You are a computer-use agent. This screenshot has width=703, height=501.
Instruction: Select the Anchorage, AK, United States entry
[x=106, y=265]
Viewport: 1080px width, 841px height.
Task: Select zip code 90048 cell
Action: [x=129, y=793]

· · ·

• [Do this]
Can you reproduce the material above word for word, keeping every line in its original order?

• [Exercise solution]
You are a computer-use agent. This screenshot has width=703, height=501.
Instruction: Select the Anchorage, AK, United States entry
[x=106, y=265]
Viewport: 1080px width, 841px height.
Task: Select zip code 90048 cell
Action: [x=129, y=793]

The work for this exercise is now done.